Using the information:
(a) Name each processing option that the extract on silicone extrusion for medical devices below introduces with a heading.
(b) According to the extract on silicone extrusion for medical devices below, what is the maximum width for extruded silicone tape, sheet, and ribbon?

Extract to read:
*** Begin section ***
Different processing options have led to groundbreaking ways of producing tubing. When customers partner with medical device component manufacturers that utilize the latest capabilities and technologies, they can create solutions that optimize the performance and usability of medical devices.

High-precision microextrusion and thin-walled tubing. Microextrusion processing performing below the submillimeter (0.1 mm) range employs modified equipment featuring innovations in extrusion head, tool, and screw designs. Microextruded, thin-walled tubing can be manufactured down to 0.05 mm/0.002 in. and with outside and inside diameters down to 0.25 mm/0.004 in., potentially for use in minimally invasive surgical (MIS) procedures.

Multicomponent extrusion. Multiple materials can be simultaneously extruded within the same tube to account for differing properties and media interactions. The most common example of this capability is the inclusion of a radiopaque stripe, which typically incorporates a barium sulfate-loaded silicone as the stripe used to locate the device in an x-ray or fluoroscope, but this inclusion can also be used to vary hardness of specific contact surfaces or to facilitate downstream assembly through color coding of lumen.

Extruded ribbon and film. Silicone tape, sheet, and ribbon can be extruded up to 152 mm/6 in. in width with a thickness down to 0.13 mm/0.005 in. Such ribbon can be supplied in spools with carriers and slip sheets or as punched seals or diaphragms to support sealing applications in devices such as pacemaker generator housings.

Reinforced and kink-resistant tubing. Silicone tubes can be reinforced in a variety of ways, from polyester and stainless-steel braids for expansion-, elongation-, and burst-resistance to spiral reinforcement with nylon monofilament for kink- and crush-resistance to keep fluid paths open. Reinforcement is customizable, and tubes can be made to specific precision tolerances.

Silicone tubing reinforced with polyester braid can also be used to resist abrasion under cyclic loading, such as in pacing leads. The outer covers can be pigmented if required. Care must be taken to verify that the mechanical properties of reinforcing materials are not compromised by the heat required to cure the silicone.

Jacketed wires and cables. Wire and cable assemblies up to 5.08 mm/0.2 in., such as those used to power implantable heart pumps, can be jacketed with one or more layers of silicone to precision tolerances. Such products can be supplied on spools or cut to length. Like reinforced tubing, care must be taken to verify that the mechanical properties of reinforcing materials are not compromised by the heat required to cure the silicone.

Custom profiles. Custom profiles often do not include lumen and are used to seal housing assemblies or in heart valve repair applications. Being nonsymmetrical, such cross sections can require longer development cycles and can be more difficult to measure while trying to maintain the extrusion’s free state.

Platinum-cured silicones can eliminate the need for a secondary post-cure process, which is required for older peroxide-cured silicone systems. (Credit: Trelleborg Healthcare & Medical)

Twisted extrusions. This extrusion process produces continuously twisted tubing for use in applications in which implanted power or sensing cables require strain relief from repeated flexing and bending, such as with pacemaker leads.
*** End section ***
Information provided:
*** Begin section ***
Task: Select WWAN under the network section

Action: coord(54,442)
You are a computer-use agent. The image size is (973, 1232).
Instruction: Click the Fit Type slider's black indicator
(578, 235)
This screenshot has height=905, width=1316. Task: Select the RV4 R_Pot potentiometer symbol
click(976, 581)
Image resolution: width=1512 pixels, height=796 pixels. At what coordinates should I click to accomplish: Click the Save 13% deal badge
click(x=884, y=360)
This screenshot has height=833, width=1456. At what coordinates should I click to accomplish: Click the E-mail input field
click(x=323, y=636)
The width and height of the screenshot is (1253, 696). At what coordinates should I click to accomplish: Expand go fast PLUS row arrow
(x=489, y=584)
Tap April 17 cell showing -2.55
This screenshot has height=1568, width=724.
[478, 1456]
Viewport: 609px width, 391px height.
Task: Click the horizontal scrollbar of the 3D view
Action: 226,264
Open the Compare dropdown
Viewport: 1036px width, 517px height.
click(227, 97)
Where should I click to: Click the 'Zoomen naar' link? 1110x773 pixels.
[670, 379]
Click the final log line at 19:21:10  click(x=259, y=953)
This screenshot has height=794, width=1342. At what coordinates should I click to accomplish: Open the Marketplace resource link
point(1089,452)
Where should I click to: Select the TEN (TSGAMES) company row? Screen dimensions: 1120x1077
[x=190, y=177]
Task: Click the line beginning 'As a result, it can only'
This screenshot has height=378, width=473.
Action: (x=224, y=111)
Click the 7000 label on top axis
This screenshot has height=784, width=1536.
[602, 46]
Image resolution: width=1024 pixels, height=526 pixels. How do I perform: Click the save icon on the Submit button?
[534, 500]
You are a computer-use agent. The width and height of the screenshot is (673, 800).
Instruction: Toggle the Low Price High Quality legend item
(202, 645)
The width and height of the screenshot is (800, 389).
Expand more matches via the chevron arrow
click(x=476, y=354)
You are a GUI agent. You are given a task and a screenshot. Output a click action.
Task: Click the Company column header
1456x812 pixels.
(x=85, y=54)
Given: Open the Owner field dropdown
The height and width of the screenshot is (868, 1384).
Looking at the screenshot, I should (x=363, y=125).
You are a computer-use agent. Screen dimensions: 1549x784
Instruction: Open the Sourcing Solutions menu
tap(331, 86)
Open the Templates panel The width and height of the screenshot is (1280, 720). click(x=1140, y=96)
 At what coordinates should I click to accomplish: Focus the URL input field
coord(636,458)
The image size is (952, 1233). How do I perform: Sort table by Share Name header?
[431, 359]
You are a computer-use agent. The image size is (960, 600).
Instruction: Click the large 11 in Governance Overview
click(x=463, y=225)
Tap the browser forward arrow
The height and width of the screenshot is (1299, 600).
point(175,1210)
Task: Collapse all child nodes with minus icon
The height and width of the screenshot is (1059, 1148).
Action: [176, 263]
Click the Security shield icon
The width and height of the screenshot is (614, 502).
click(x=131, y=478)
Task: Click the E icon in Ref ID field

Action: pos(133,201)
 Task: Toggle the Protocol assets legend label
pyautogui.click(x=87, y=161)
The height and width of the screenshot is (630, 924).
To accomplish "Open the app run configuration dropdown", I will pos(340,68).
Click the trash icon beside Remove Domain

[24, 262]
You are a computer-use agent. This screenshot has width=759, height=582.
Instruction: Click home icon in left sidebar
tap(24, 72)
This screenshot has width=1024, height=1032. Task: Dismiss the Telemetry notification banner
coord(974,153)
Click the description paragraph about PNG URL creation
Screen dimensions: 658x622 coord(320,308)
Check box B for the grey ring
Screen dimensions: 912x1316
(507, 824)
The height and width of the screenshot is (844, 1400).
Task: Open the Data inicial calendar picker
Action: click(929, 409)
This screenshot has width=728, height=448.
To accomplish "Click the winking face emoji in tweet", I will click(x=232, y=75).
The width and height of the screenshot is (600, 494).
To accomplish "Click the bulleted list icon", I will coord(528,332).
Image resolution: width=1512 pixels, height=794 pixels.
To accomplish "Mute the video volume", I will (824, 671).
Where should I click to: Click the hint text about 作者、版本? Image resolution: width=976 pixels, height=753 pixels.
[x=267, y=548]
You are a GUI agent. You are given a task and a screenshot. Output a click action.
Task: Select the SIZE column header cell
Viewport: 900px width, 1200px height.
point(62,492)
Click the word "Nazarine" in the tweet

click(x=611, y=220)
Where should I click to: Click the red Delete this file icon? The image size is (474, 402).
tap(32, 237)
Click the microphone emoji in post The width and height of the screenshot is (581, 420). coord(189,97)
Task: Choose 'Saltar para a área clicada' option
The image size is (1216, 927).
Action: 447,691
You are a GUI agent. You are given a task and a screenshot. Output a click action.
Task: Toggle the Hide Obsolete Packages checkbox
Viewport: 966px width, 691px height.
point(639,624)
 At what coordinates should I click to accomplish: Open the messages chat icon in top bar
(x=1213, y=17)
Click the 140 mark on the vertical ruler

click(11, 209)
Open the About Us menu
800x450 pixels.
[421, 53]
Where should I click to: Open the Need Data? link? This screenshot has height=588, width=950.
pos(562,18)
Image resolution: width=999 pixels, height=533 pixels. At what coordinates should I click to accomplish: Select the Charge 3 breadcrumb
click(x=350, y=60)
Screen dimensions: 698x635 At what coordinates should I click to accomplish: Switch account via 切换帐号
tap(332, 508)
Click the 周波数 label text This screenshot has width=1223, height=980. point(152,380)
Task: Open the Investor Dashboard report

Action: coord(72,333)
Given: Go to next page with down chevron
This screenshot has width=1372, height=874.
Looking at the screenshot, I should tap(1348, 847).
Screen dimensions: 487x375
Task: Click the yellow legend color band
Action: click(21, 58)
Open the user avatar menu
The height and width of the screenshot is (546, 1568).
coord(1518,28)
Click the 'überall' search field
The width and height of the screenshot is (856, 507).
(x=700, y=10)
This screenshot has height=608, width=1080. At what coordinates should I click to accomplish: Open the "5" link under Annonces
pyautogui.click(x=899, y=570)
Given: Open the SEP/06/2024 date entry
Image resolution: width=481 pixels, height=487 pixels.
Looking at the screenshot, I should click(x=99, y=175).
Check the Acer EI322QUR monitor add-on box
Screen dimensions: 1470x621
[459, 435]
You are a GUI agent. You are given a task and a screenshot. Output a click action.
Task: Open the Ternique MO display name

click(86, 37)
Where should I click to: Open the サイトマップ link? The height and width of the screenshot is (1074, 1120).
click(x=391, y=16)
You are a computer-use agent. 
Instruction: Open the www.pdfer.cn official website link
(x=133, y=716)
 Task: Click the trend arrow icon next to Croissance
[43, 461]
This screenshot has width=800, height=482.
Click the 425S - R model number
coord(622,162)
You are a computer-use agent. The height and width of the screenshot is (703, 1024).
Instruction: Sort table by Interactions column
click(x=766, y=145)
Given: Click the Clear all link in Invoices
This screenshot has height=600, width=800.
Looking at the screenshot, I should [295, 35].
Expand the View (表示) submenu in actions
*** End section ***
Answers by item number:
(a)
High-precision microextrusion and thin-walled tubing
Multicomponent extrusion
Extruded ribbon and film
Reinforced and kink-resistant tubing
Jacketed wires and cables
Custom profiles
Twisted extrusions

(b) 152 mm/6 in.